> **Work to do**: Rescale the items between the lines holding "At what coordinates" and "click(97, 831)", inclusive. Write those lines out again with each item's wording kept, multiply every coordinate in the answers by 0.55, round to whole numbers with halves going up, and leave out the pictures.

> **Given data**:
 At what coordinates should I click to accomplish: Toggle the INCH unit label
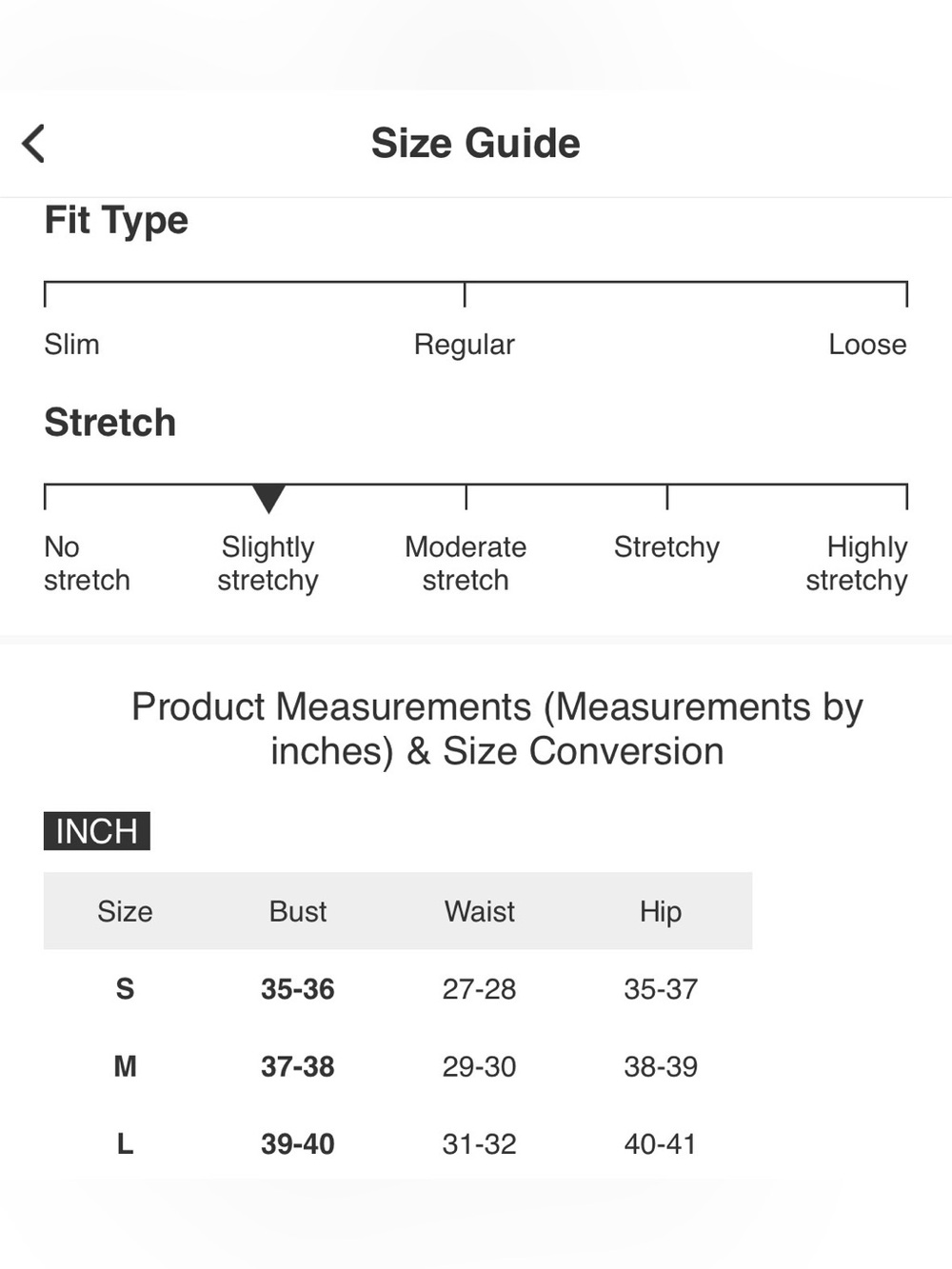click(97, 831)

==

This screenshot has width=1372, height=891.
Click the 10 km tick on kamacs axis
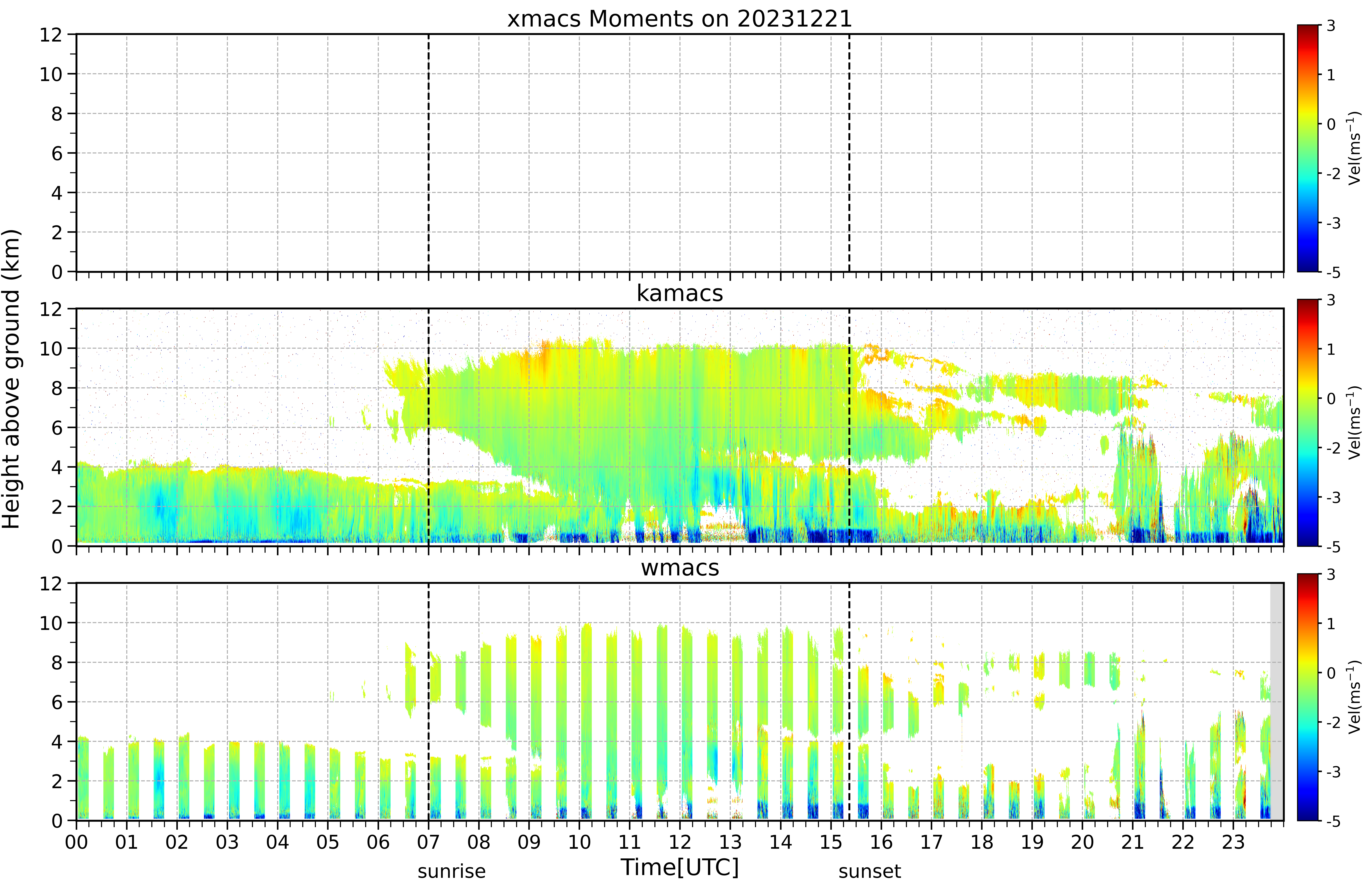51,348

> **Exercise answer**:
 At what coordinates should I click to accomplish: Toggle the INCH unit label
click(53, 457)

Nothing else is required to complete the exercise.